Yiming Yang, Sean Slattery and Rayid Ghani
Journal of Intelligent Information Systems—Special Issue on Automatic Text Categorization, 2001
Abstract: Hyperlinks, HTML tags, category labels distributed over linked documents, and meta data extracted from related web sites all provide rich information for classifying hypertext documents. How to appropriately represent that information and automatically learn statistical patterns for solving hypertext classification problems is an open question. This paper seeks a principled approach to providing the answers. Specifically, we define five hypertext regularities which may (or may not) hold in a particular application domain, and whose presence (or absence) may significantly influence the optimal design of a classifier.
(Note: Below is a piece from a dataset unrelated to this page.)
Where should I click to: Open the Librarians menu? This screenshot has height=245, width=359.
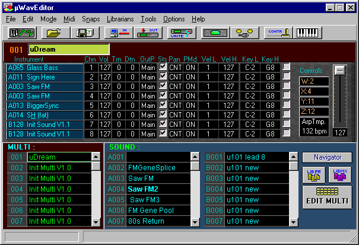point(120,19)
Using three hypertext datasets and three well-known learning algorithms (Naive Bayes, Nearest Neighbor, and First Order Inductive Learner), we examine these regularities in different domains, and compare alternative ways to exploit them. Our experimental results suggest that a naive use of linked pages, such as treating the words in the linked neighborhood of a page as local to that page, can be more harmful than helpful when the linked neighborhood is highly "noisy". This is especially true if the classifier is not sufficiently robust in discriminating informative words from noisy ones. It is also evident in our results that extracting meta data (when available) from related web sites can be extremely useful for improving classification accuracy. Finally, the relative performance of the classifiers being tested provides insights into their strengths and limitations for solving classification problems involving diverse and often noisy web pages.